Effect of each Trx on survival during oxidative stress. (A) Wild-type strain 638R was compared to trx mutant strains in diamide disk diffusion assays on BHIS plates with no added cysteine. (B) Strain 638R harboring the empty expression vector pFD340 was compared to 638R strains harboring pFD340 containing B. fragilis trx genes in diamide disk diffusion assays on defined minimal medium. The values are mean diameters of growth inhibition zones measured in three independent experiments performed in triplicate and are given in millimeters. The error bars indicate standard deviations. *, P < 0.01 compared to wild-type strain. Strains in panel A: wild type (WT), 638R; ΔtrxC, IB458; ΔtrxD, IB469; ΔtrxE, IB490; ΔtrxF, IB491; ΔtrxG, IB471; and ΔtrxEF, IB492.

FIG. 6.

Rescue of strain IB483 diamide sensitivity phenotype by plasmid ptrxD. Diamide disk diffusion assays were used to compare sensitivities of the wild-type strain 638R, the quadruple trx mutant strain IB498, the quintuple trx mutant strain IB483, and IB483 expressing trxD on plasmid ptrxD. Black bars represent plates placed directly into an anaerobic incubator after plating, and open bars represent plates placed in an aerobic incubator for 6 h prior to being placed into the anaerobic incubator.
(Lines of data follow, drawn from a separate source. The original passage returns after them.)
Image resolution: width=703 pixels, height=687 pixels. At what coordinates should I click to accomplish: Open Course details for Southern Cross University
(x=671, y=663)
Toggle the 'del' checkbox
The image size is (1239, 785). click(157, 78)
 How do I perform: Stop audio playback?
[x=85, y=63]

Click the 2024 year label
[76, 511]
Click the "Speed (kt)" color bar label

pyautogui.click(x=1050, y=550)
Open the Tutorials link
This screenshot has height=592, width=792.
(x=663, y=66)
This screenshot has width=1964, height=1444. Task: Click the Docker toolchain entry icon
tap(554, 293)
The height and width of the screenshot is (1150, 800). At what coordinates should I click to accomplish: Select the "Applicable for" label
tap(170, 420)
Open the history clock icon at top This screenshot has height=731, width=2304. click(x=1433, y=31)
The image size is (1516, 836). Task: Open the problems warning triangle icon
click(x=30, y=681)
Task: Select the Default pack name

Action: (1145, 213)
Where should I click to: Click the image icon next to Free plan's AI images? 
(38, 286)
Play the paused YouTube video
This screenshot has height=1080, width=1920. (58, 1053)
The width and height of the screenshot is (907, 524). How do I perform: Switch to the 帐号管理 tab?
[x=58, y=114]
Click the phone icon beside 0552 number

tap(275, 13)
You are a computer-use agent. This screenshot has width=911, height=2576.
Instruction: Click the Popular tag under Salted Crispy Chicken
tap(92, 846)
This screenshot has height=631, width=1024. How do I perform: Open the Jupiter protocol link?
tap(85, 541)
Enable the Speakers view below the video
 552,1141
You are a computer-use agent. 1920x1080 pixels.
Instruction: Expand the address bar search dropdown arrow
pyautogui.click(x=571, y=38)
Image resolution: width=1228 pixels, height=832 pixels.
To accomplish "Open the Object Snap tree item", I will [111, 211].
The values are mean diameters of growth inhibition from three independent experiments performed in triplicate, and are given in millimeters. The error bars indicate standard deviations. *, P < 0.001 compared to wild-type strain.

FIG. 7.

Transcriptional analysis of trx genes. The parental strain (wild type [WT], B. fragilis strain 638R) and the isogenic trxD mutant (ΔtrxD, strain IB469) were exposed for 5 min to 500 μM, 100 μM, and 50 μM diamide or maintained under standard anaerobic conditions (0 μM control). For each condition, RNA was isolated and real-time RT-PCR was performed in triplicate. The sigma-54 modulation protein gene was used as a standard, and the results are expressed as fold induction relative to levels under the control condition. The values are means of fold induction, compared to the 0 μM control, from two independent experiments. The error bars indicate standard deviations.